» Data provided:
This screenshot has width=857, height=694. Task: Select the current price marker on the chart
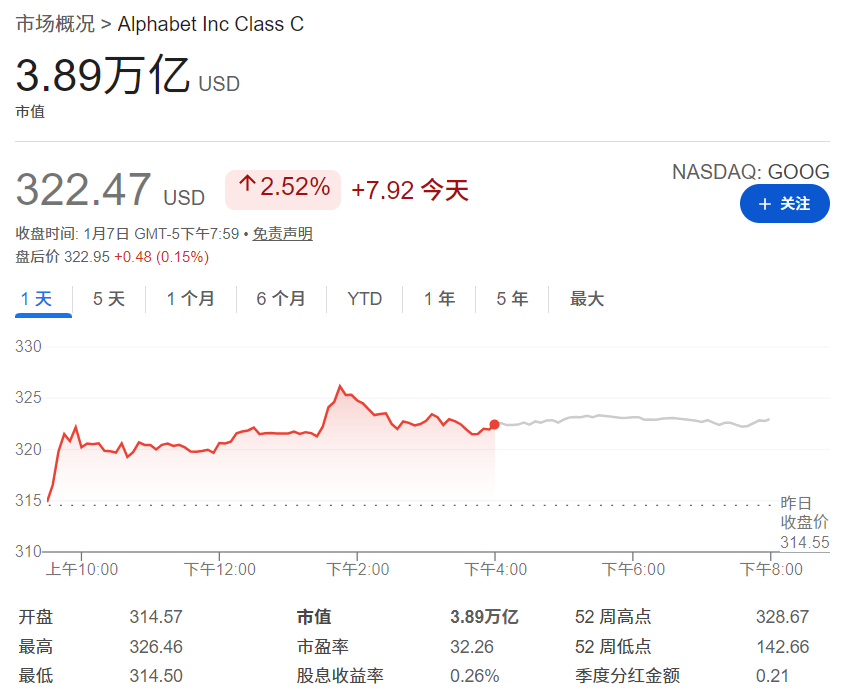point(493,424)
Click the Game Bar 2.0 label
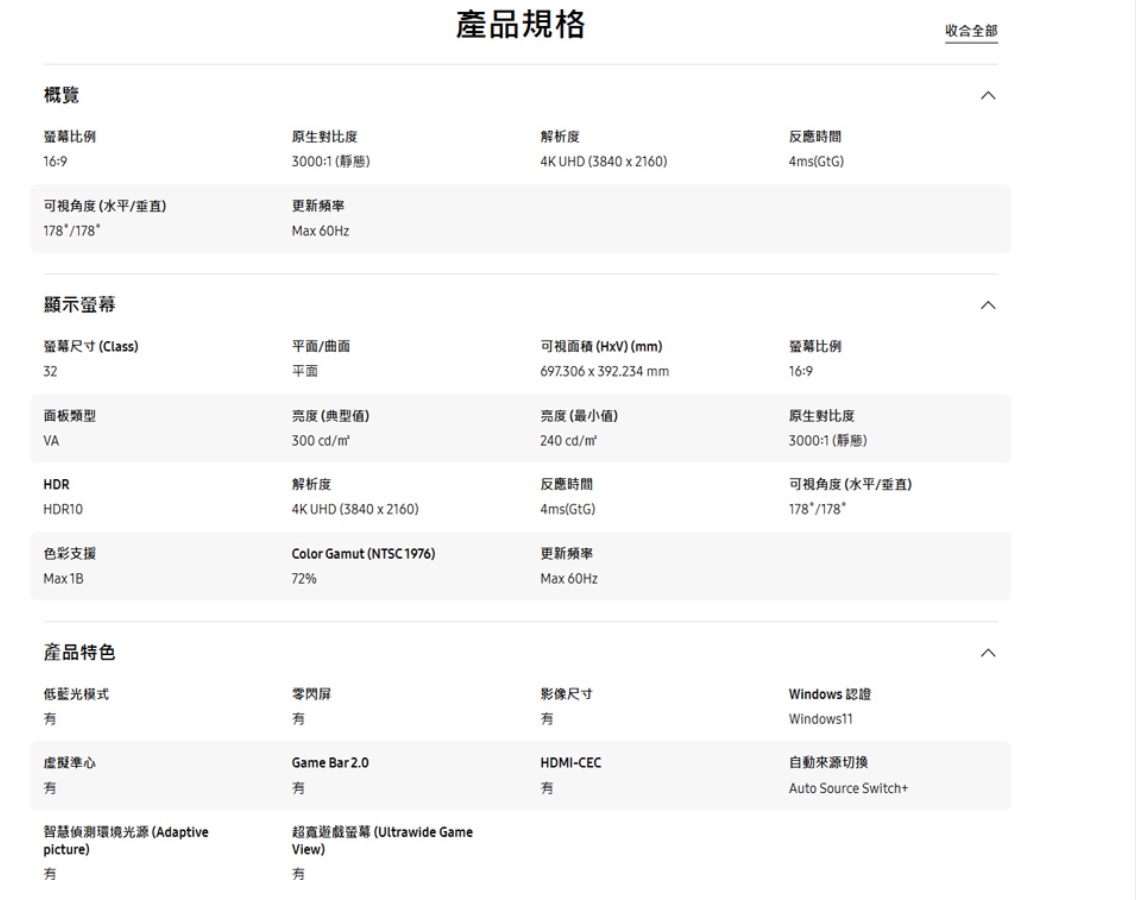The width and height of the screenshot is (1136, 900). [330, 763]
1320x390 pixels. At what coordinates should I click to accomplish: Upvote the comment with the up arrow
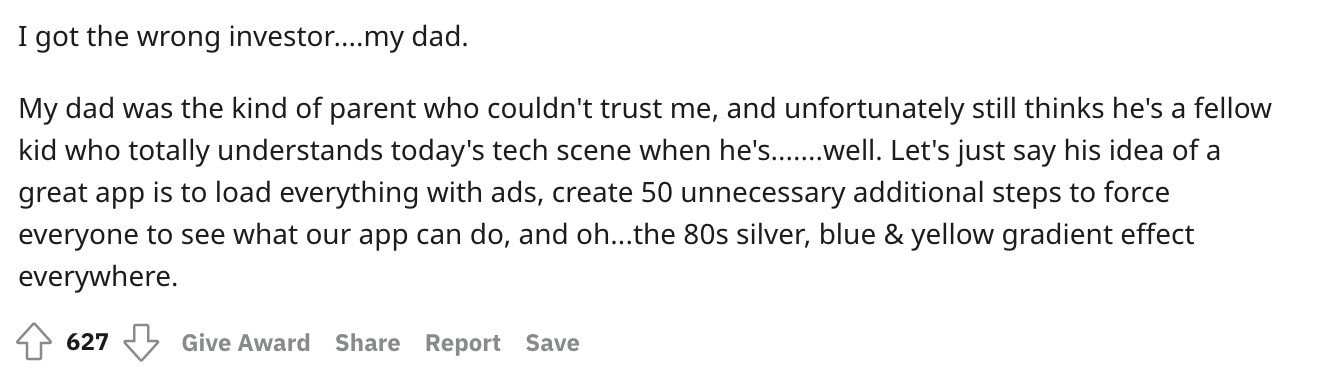[35, 343]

» Work order:
Could you restate every entry above word for word, leaving out the pictures?

» Written solution:
This screenshot has width=857, height=694. Task: Select the current price marker on the chart
point(493,424)
Click the Game Bar 2.0 label
The width and height of the screenshot is (1136, 900). [330, 763]
1320x390 pixels. At what coordinates should I click to accomplish: Upvote the comment with the up arrow
[35, 343]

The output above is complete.